To determine the remuneration of the auditor in accordance with the agreement to be concluded with the auditor and to authorise the Company’s management board to conclude the respective agreement with the auditor. The management board is entitled to determine the terms and conditions of the auditor’s agreement at its own discretion, keeping in mind the interests of the Company.
The draft resolution and other information subject to disclosure pursuant to law are published on the website of the Company https://elmorent.ee/yldkoosolek.
Questions regarding the draft resolution, voting and other organisational issues should be submitted to the Company's e-mail address firstname.lastname@example.org no later than by 8 May 2022 at 16.00. Questions, answers and the adopted resolution shall be published on the Company’s website.
Procedure and instructions for voting
The list of shareholders entitled to vote is fixed seven days before the end of the voting, i.e. on 9 May 2022 at the end of the business day of the Nasdaq CSD Estonian settlement system. Shareholders may vote on draft resolutions only by electronic means or by submitting a paper vote as follows:
(i) the voting will be open from 10.00 on 3 May 2022 until 10.00 on 16 May 2022 (GMT+2);
(ii) the voting ballot form prepared for voting is available at https://elmorent.ee/yldkoosolek where it can be filled in and the completed document for signing can be downloaded;
(iii) for electronic voting, the shareholder or its representative shall complete the voting ballot form in accordance with the instructions therein, signs it digitally (using an ID card, digital ID or Mobile ID); and forwards the digitally signed voting ballot to the e-mail address email@example.com by the deadline specified in clause (i) above;
(iv) for paper voting, the shareholder or its legal or authorised representative shall complete the voting ballot in accordance with the instructions therein, sign it on paper and send the scanned voting ballot to the e-mail address firstname.lastname@example.org and the original voting ballot to the Company's head office at Tartu mnt 84a, 10112 Tallinn, Harju County, so that it arrives no later than 10.00 (GMT+2) on 16 May 2022;
(v) if the voting ballot is completed by an authorised representative of a shareholder, in addition to the voting ballot, the original of the relevant power of attorney (in electronic or paper form) shall be provided by the time specified in clause (iv) above. The form of the power of attorney is available at https://elmorent.ee/yldkoosolek;
(vi) if the voting ballot is filled in by a foreign legal entity, in addition to the voting ballot (and power of attorney, if applicable), a printout of the registration card of the respective foreign legal entity showing the foreign persons entitled to represent the legal person shall be provided in the form and by the time indicated in clause (iv) above.

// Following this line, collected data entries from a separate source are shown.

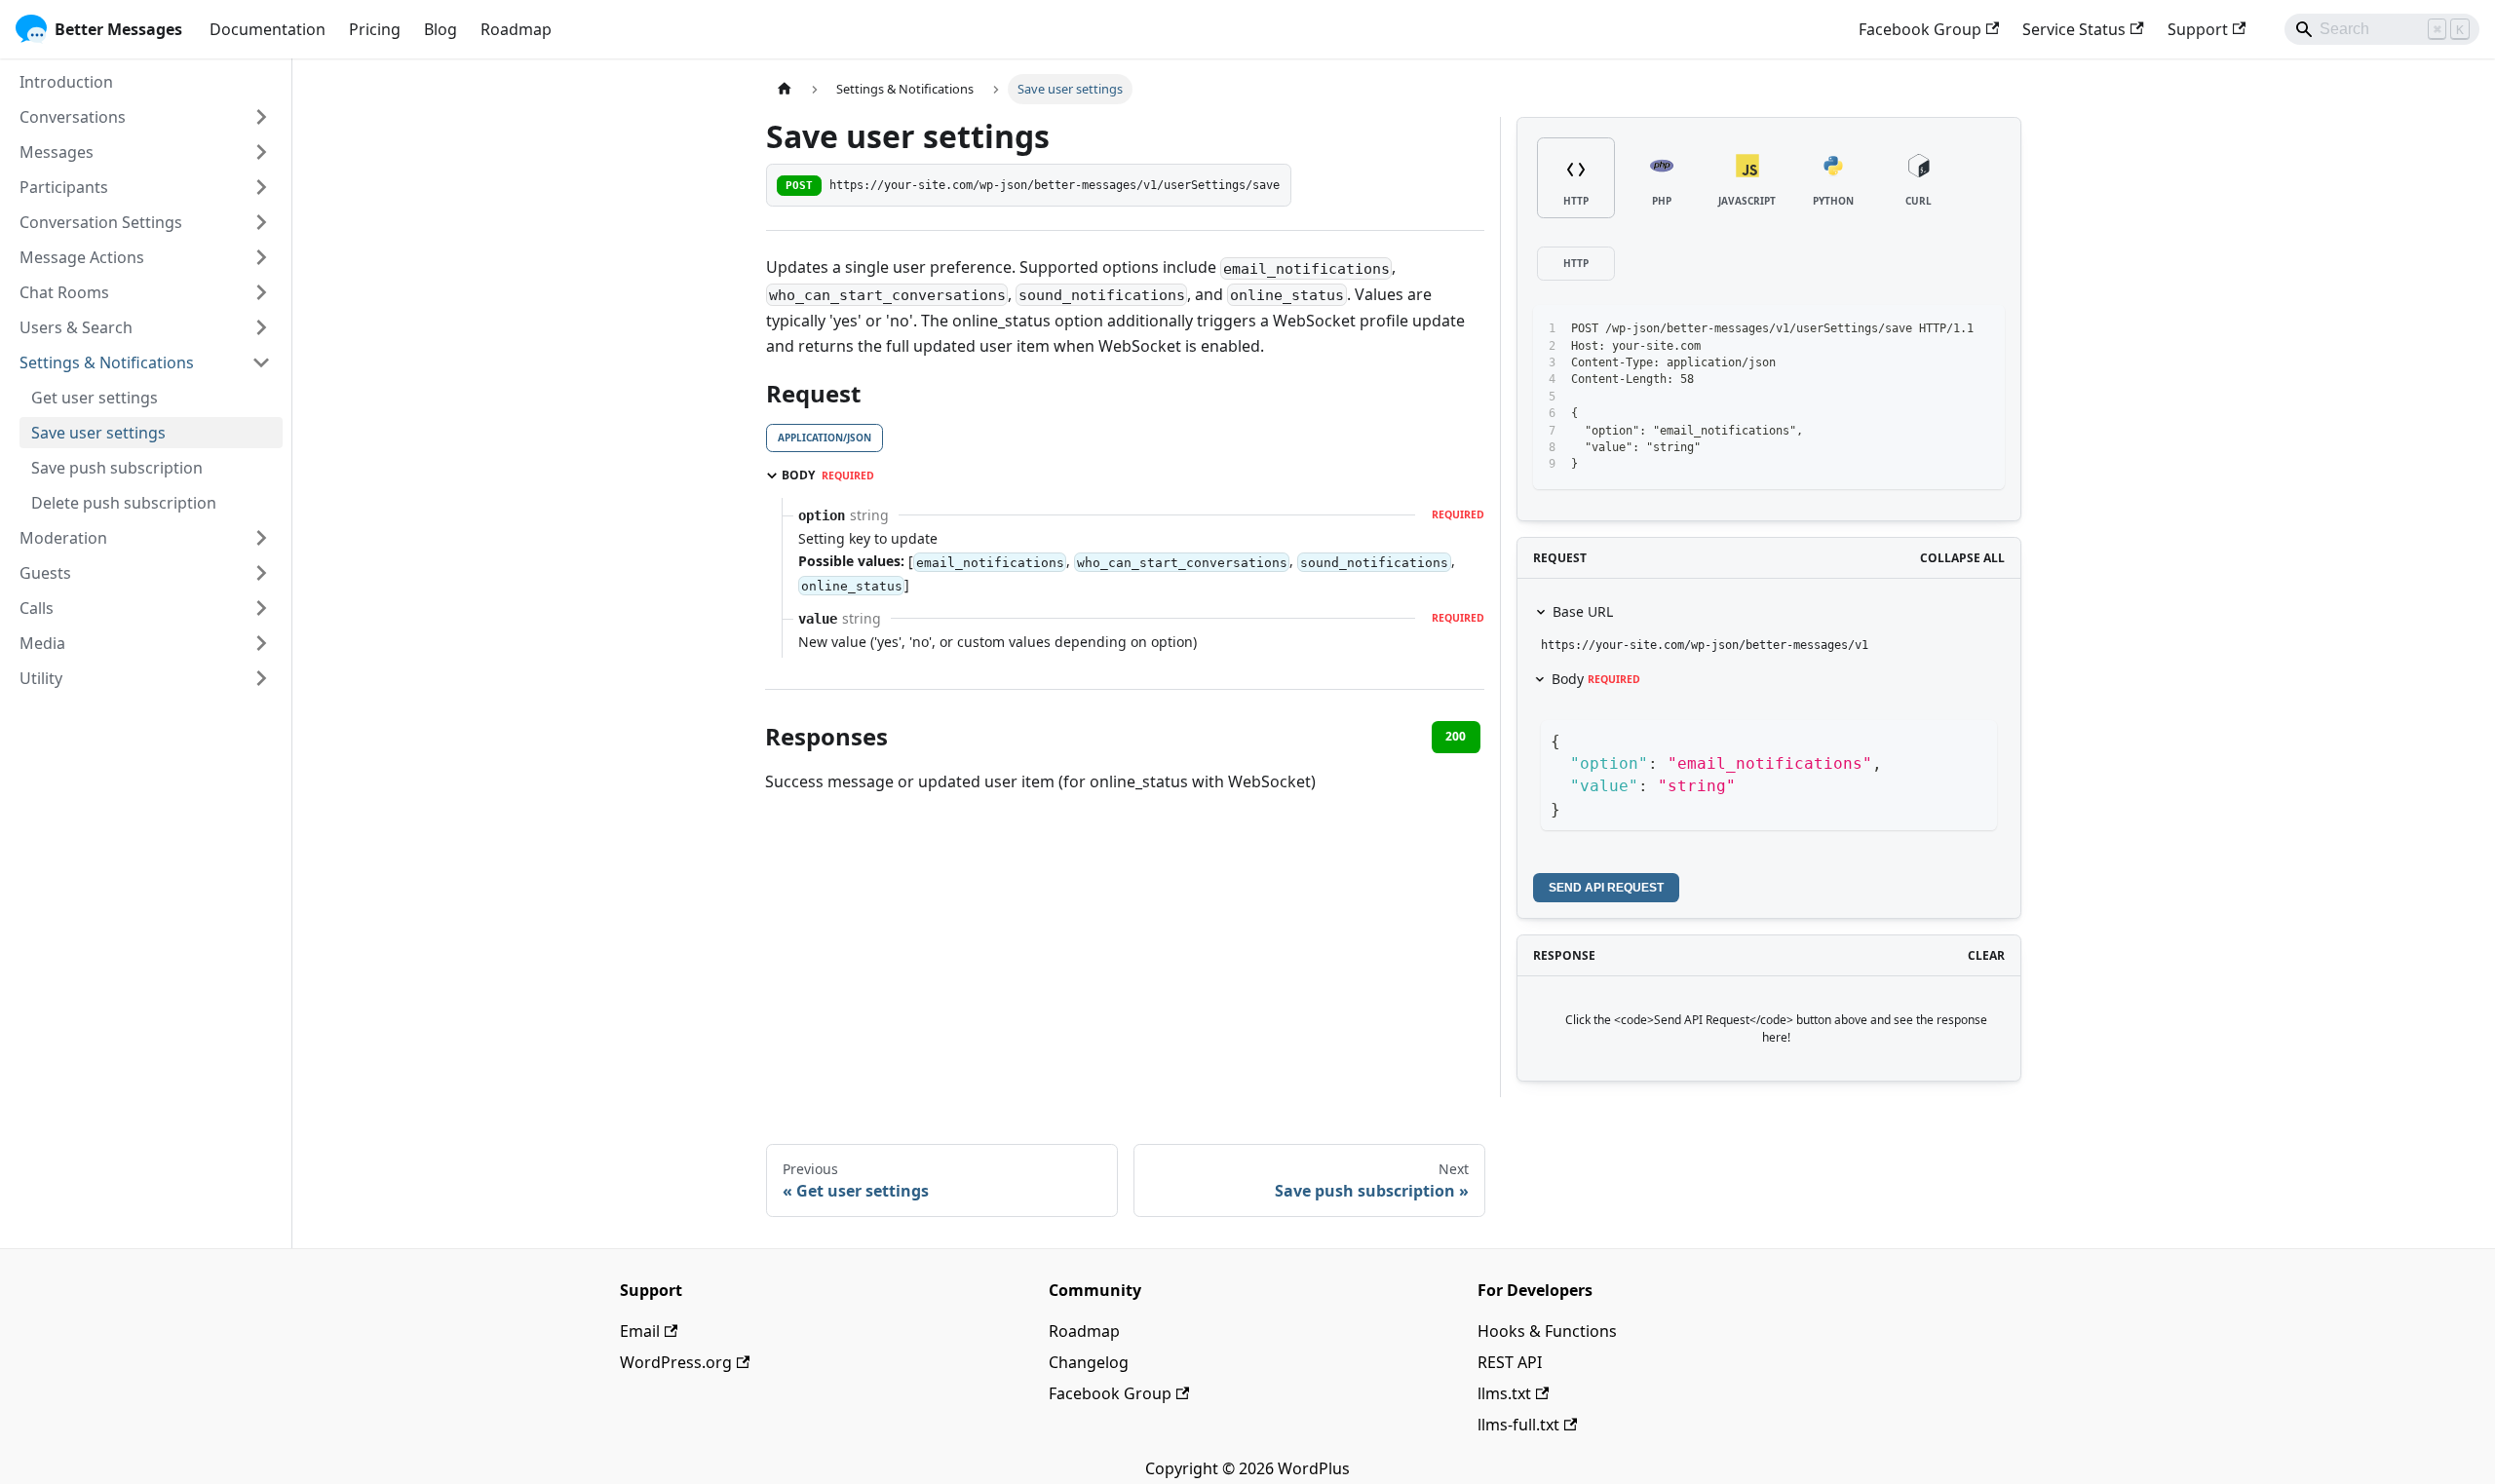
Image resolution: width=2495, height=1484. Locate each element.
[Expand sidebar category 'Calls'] (261, 608)
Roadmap (516, 29)
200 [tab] (1455, 736)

Pursuant to § 2991 (2) of the Commercial Code, if a shareholder does not state within the specified term whether the shareholder is for or against the resolution, the shareholder shall be deemed to have voted against the resolution.
The management board shall publish the voting results on 17 May 2022, the management board shall draft a voting record on the voting results following the requirements of § 2991 (4) of the Commercial Code and publishes it on the Company’s website in accordance with § 2991 (6) of the Commercial Code.